Porcupine Meatballs (1930s)

Porcupine Meatballs is a cheap, customizable comfort food recipe that derives its name from the rice included in the meatball mixture, which can poke out of the meatballs like the quills of a porcupine. While the first known recipe for porcupine meatballs dates all the way back to 1918, they became immensely popular during the Great Depression as a way to stretch more expensive beef with cheaper rice, onion and breadcrumb fillers. They remained massively popular through the 70s and are still a common meal today.
Prep Time 20 minutes
Cook Time 1 hour
Total Time 2 hours 20 minutes
Course Main Course
Cuisine American
Servings 4 people

Equipment

  • Normal Kitchen Utensils
  • Crock Pot or Instant Pot (Optional)

Ingredients
  

  • 1 Lb Ground Beef (or Turkey, Pork or Chicken)
  • 3/4 C Rice Cooked
  • 1 C Crumbs Bread or Cracker
  • 2 C Water
  • 1 Can Tomato Sauce 15 oz.
  • 1 Small Onion Chopped
  • 1 Clove Garlic Minced
  • 2 Tbsp Worcestershire Sauce
  • 1 tsp Cayenne Powder (Optional)
  • 2 tsp Poultry Seasoning (Optional)
  • Salt and Pepper to Taste

Instructions
 

  • Combine ground beef, rice, bread crumbs, onion, garlic, salt, pepper, cayenne (optional) and poultry seasoning (optional) and form into 2 inch meatballs (roughly 20).
    1 Lb Ground Beef, 1 C Crumbs, 1 Small Onion, 1 Clove Garlic, 1 tsp Cayenne Powder, 2 tsp Poultry Seasoning, Salt and Pepper to Taste, 3/4 C Rice
  • The next step depends on your method of cooking:
  • If baking, place the meatballs in a 9×13 baking dish. Mix the water, tomato sauce and Worcestershire sauce and pour over the meatballs. Cover with foil and bake one hour at 350. Uncover and bake an additional 15 minutes.
  • If cooking on stovetop, place the meatballs into a wide bottomed pot and brown on one side. You can attempt to turn them and brown on multiple sides, but they really like to fall apart. Mix the water, tomato sauce and Worcestershire sauce and pour over the meatballs. Simmer, uncovered, for at least thirty minutes until the sauce is thickened and the meatballs are cooked through. Add more water if the sauce gets too thick.
    1 Can Tomato Sauce, 2 Tbsp Worcestershire Sauce, 2 C Water
  • If cooking in a crockpot or instant pot, place the meatballs in the pot. Mix the water, tomato sauce and Worcestershire sauce and pour over the meatballs. Slow cook on high for at least two hours. Four preferred.
  • Once cooked or baked, add salt and pepper to the sauce as desired.
    Salt and Pepper to Taste
  • Serve five meatballs per person over rice.

Notes

  • The large amount of onion, rice and bread crumbs in these meatballs can make them really crumbly. That being said, it is nice to brown them before cooking in the sauce, but turning them on multiple sides is a gamble. Handle with care. 
  • Another way to help the meatballs set better is to reduce the onion by half, grate the onion or add a raw egg as a binding agent. 
  • I honestly do not add the optional ingredients because they are not how I am used to my family making porcupine meatballs. But, they are in the original recipe from 1918, so I wanted to include them as an option. 
  • Worcestershire sauce is not an original recipe item, but is the ingredient that turned me onto porcupine meatballs in the first place. It really changes the flavor. 
Keyword 1930s, Cheap, Comfort, Meatball, Porcupine, Recipe, Rice, Tomato

Porcupine meatballs remind me a lot of the Oklahoma Onion Burger, which was another product of the Great Depression. Since meat was so expensive, and onions were so cheap, people would smash piles of thinly sliced onions into small beef patties to create a more satisfying meal. If you’re lucky enough to find an onion burger in Oklahoma, give it a try.

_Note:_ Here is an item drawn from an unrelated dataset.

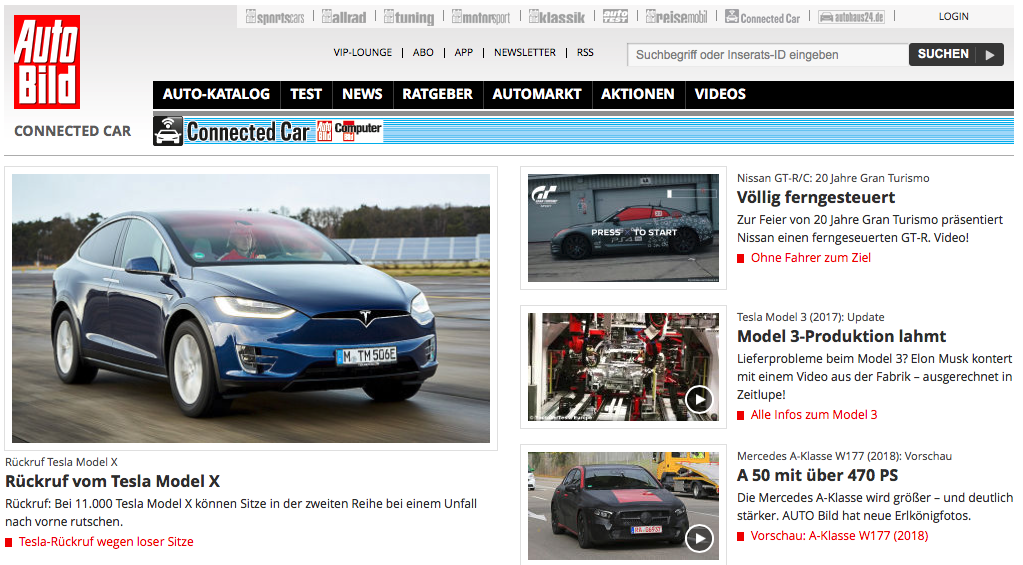Viewport: 1023px width, 565px height.
Task: Open the reisemobil sub-site logo
Action: tap(677, 17)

The original recipe for porcupine meatballs comes from the book “Conservation Recipes”. You can see the recipe here on the same page as Brains, Creamed Kidneys and Kidney Saute. Yum…

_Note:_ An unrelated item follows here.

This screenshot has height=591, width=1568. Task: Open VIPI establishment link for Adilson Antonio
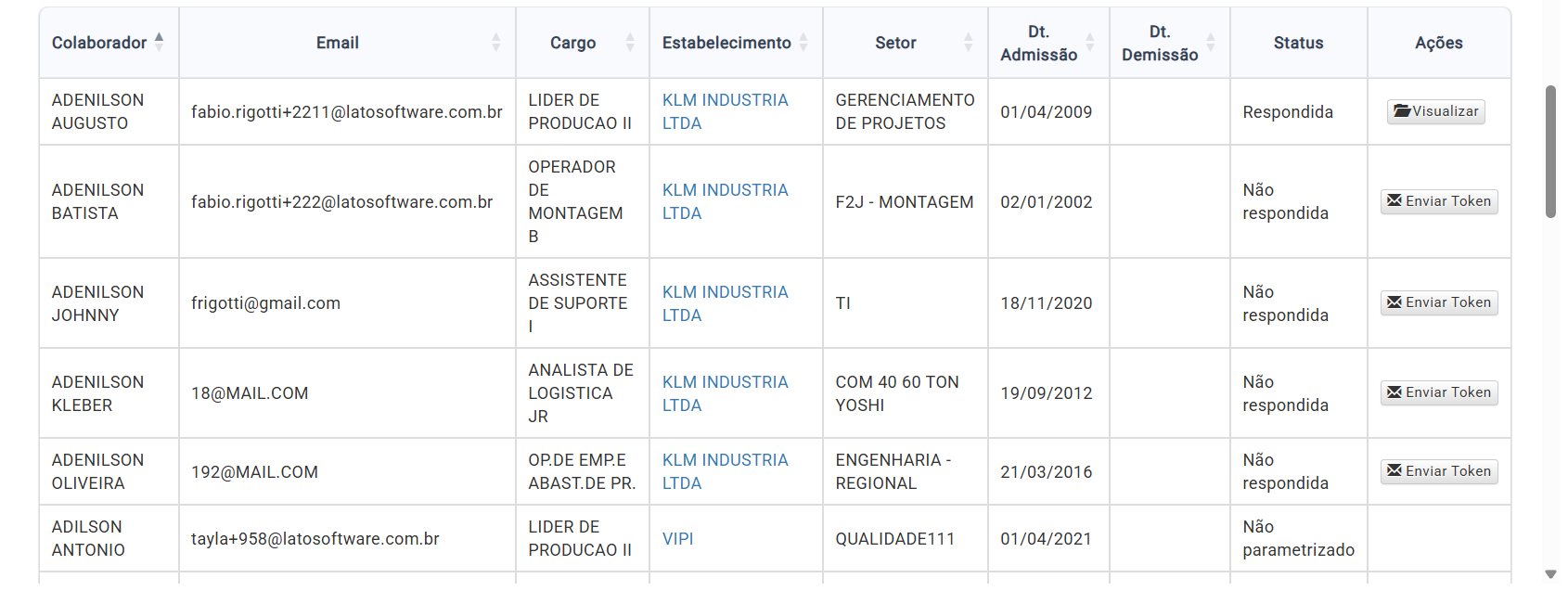tap(677, 539)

Outside of the original-recipe style, these meatballs are excessively versatile. Instead of simple onion, you can add celery and bell pepper to the meatballs. You can also add spices like paprika, cumin and chili powder to the sauce. A popular rendition used to be substituting condensed tomato soup for the tomato sauce. You can essentially make them in your own way to suit your own tastes.

I have also heard of a Chinese-style recipe for porcupine meatballs (“Porcupine meatballs Chinois”), which sound a lot like dumplings without the wrapper. I am particularly interested in a 1969 recipe for “Porcupine Meatballs Paprika”, which has a base of cream of mushroom soup. I will definitely be trying that one.